• Work to complete:
Take the line containing "Screen dimensions: 421x237" in the listing below and copy it, along with every line after it, without alteration.

• Information provided:
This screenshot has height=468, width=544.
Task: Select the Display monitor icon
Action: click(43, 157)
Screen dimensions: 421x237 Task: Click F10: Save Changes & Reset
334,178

• Exercise output:
Screen dimensions: 421x237 Task: Click F10: Save Changes & Reset
334,178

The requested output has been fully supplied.